Just how bad a blunder was President Obama's forced gay marriage endorsement?
Item: Manny Pacquiao, the world's greatest boxer, just came out against gay marriage. He now faces a nasty public campaign to vilify him, including false claims he advocated violence against gay people -- something both Pacquiao and the reporter who interviewed him deny.
A shopping mall owner in Los Angeles has just banned Manny Pacquiao: "He is not welcome at The Grove. ... The Grove is a gathering place for all Angelinos and not a place for intolerance."
Pacquiao is Filipino and a beloved icon to the Latino community and its many boxing fans, among others. How will Hispanic voters respond to the smearing of a popular sports hero as a bigot because he disagrees with Obama on marriage?

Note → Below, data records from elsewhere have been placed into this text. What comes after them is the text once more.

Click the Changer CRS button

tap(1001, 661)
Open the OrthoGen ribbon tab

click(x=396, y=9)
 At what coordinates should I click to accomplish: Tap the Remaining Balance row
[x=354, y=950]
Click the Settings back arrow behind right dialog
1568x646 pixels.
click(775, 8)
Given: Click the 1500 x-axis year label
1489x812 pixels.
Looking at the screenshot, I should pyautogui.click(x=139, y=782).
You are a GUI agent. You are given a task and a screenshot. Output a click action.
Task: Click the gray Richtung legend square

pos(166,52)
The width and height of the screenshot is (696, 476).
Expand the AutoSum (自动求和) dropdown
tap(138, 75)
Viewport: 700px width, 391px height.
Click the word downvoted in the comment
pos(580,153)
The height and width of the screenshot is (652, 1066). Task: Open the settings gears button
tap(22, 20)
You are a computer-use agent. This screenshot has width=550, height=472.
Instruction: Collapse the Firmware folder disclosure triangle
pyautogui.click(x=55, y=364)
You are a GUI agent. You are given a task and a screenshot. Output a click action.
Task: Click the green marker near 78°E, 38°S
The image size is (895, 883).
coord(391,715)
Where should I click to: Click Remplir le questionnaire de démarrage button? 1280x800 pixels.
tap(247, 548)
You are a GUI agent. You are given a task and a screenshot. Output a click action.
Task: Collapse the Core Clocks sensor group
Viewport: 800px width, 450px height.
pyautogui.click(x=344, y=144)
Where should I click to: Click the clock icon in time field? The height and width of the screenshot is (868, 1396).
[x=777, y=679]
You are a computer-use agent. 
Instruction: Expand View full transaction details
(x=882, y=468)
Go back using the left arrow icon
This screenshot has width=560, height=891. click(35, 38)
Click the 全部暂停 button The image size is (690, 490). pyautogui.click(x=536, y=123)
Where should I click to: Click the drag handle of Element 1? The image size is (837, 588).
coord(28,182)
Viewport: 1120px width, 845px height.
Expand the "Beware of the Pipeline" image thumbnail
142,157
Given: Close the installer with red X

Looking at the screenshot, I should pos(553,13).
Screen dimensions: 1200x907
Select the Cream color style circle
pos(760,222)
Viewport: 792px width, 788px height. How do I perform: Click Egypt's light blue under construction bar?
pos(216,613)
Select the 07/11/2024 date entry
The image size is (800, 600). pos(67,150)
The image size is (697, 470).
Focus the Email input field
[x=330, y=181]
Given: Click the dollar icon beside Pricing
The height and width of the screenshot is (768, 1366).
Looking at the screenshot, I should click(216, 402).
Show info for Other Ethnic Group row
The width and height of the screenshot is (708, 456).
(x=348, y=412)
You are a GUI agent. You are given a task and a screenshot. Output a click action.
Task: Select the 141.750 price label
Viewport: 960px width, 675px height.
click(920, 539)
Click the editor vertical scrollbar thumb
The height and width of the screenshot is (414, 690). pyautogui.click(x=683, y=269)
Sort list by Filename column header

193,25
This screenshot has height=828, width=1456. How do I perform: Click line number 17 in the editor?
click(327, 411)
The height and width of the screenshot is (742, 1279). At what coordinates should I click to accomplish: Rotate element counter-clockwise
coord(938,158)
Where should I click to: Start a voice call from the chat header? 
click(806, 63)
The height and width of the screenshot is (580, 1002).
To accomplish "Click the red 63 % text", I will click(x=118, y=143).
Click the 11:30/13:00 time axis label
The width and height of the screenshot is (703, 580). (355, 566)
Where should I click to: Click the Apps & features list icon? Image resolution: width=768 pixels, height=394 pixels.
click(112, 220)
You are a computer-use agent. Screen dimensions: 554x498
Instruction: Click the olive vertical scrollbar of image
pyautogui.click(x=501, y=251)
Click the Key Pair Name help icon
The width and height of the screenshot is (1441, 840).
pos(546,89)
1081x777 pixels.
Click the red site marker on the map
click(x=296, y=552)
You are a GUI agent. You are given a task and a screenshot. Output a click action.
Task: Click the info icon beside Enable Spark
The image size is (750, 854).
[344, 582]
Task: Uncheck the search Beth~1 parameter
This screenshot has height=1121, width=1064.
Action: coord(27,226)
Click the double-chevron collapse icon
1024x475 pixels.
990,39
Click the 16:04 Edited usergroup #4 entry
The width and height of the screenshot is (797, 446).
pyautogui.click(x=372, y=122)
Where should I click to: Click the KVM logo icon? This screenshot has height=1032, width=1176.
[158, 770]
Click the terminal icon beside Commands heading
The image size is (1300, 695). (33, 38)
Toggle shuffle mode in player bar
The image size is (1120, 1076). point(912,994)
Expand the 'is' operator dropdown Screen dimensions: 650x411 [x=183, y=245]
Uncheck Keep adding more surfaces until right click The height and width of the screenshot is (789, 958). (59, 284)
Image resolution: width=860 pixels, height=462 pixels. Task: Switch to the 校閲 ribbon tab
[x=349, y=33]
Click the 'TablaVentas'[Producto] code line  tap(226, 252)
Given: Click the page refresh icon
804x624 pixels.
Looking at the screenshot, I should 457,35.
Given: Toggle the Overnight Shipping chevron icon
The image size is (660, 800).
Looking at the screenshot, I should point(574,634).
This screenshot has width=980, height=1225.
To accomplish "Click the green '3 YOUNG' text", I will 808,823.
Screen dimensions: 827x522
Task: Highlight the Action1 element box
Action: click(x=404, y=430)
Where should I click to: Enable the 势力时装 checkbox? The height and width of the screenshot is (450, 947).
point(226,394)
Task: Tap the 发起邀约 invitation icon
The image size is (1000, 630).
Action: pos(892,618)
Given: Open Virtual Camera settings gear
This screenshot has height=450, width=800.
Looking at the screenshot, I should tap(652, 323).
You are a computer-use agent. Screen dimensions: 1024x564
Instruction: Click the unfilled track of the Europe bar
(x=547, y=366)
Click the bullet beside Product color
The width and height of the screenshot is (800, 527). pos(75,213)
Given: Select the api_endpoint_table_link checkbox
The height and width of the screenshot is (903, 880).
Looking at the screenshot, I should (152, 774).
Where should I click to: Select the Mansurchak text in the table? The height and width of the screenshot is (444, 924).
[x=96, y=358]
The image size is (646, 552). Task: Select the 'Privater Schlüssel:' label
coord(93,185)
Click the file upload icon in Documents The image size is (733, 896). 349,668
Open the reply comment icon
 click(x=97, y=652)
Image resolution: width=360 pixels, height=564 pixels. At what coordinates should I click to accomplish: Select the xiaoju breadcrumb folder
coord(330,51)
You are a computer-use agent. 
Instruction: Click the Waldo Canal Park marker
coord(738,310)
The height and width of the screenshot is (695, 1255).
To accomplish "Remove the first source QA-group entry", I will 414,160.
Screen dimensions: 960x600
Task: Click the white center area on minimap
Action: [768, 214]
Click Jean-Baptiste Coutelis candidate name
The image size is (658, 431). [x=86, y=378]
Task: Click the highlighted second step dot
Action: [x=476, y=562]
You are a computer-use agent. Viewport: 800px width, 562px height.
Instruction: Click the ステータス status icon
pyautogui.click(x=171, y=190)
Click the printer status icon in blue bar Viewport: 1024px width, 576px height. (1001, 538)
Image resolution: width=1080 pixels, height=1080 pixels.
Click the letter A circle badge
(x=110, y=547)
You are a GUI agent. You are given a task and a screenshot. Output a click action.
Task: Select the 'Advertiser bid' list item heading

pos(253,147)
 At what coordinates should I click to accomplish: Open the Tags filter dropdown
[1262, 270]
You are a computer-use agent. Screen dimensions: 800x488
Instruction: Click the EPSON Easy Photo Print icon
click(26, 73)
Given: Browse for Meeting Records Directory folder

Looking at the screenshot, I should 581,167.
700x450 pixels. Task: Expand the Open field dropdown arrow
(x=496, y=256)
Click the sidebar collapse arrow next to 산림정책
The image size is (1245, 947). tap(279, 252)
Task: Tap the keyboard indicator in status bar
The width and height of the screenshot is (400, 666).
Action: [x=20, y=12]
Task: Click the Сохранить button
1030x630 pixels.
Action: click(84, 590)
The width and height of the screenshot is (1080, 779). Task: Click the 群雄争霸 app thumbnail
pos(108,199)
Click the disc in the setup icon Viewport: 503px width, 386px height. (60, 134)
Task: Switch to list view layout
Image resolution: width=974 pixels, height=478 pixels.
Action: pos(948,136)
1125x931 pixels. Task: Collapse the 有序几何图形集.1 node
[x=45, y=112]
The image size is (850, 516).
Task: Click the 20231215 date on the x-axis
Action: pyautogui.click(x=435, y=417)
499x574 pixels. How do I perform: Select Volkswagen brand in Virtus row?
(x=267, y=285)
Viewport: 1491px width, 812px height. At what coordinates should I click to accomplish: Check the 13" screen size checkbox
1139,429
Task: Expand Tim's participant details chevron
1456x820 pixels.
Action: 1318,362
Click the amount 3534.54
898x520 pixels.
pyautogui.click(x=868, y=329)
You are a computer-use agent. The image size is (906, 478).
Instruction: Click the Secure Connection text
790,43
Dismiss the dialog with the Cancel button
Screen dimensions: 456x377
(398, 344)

Item: Tomorrow in Memphis, a group of major civil rights leaders who marched with Martin Luther King Jr. will meet to release a statement pushing back against Obama's description of gay marriage as a civil right.
"We will be spending the next weeks and months visiting black churches, asking for support from pastors and their flocks. ... We ask President Obama to stand with the black church, on the word of God and evolve again back to the common-sense Biblical view that marriage is the union of husband and wife," said the Rev. William Owens, who marched with King and helped organize the civil rights movement in Nashville.
Item: Today, a Rasmussen poll in North Carolina shows Romney rocketing to the lead over Obama, 51 percent to 43 percent, which is a complete reversal from the last poll that had Obama and Romney statistically tied at 44 percent to 46 percent.
Obama carried North Carolina in 2008 by just 14,000 votes by earning 95 percent of the black vote there.
The sudden drop in Obama's standing in North Carolina is just one of many evidences that Obama made a serious error endorsing gay marriage.
The polling on gay marriage is now wildly off the mark, as even Democratic polling firm PPP admitted on Twitter the night the people of North Carolina rejected gay marriage 61 to 39 percent:
"Hate to say it, but I don't believe polls showing majority support for gay marriage nationally. Any time there's a vote it doesn't back it up."
Polls are just static snapshots. Obama's gay marriage endorsement changed the political dynamic in ways that will hurt him in at least three ways:
1. Obama consolidated Mitt Romney's base.
In a poll taken by PRRI/RNS Religion News Survey from May 2 to May 6, white evangelicals backed Romney by only 68 percent to 19 percent -- well under the 79 percent support they gave George W. Bush's winning campaign in 2004.
Now? Well, the numbers aren't crunched yet but take this as a leading indicator: Robert Jeffress, the Dallas Baptist minister who called Mormonism a cult at last year's Values Voter Summit, just endorsed Romney: "Given the choice between a Christian like Barack Obama who embraces very unbiblical principles like abortion and a Mormon like Mitt Romney who supports biblical values like the sanctity of life and marriage, I think there's a good biblical case for voting for Mitt Romney," Jeffress said.
2. Obama turned off independents.
A whopping 40 percent of voters told Gallup that Obama's endorsement of gay marriage would affect their vote, and among independents -- by a 2 to 1 margin -- it made voters less likely to vote for him.
3. Obama may have put his own black and Latino base into play.
Pastor Emmett Burns (a delegate to the Maryland Assembly) was very upset: "He has said to his base, African-Americans, 'I am going against your beliefs and your thoughts,'" Burns told the media. He now says he will no longer support the president and predicts Obama will lose in November.
How many Pastor Burnses are out there? We do not yet know.
Here's the biggest change: Obama, by endorsing gay marriage, has broken through the media silence imposed on those who oppose gay marriage, generating new, unexpected and highly visible expressions of opposition.
All of a sudden, pastors across America are preaching against gay marriage. Conservative talk radio shows are addressing it. People are hearing that their friends and neighbors disapprove.
A new dynamic is in play, set in motion by Obama's misjudgment: He believed the pundits and chose the money over the voters.
That's almost always a bad bet for a president. In November, unless he evolves again, he will find out just how bad a bet that was.
(Maggie Gallagher is the founder of the National Organization for Marriage and has been a syndicated columnist for 15 years.)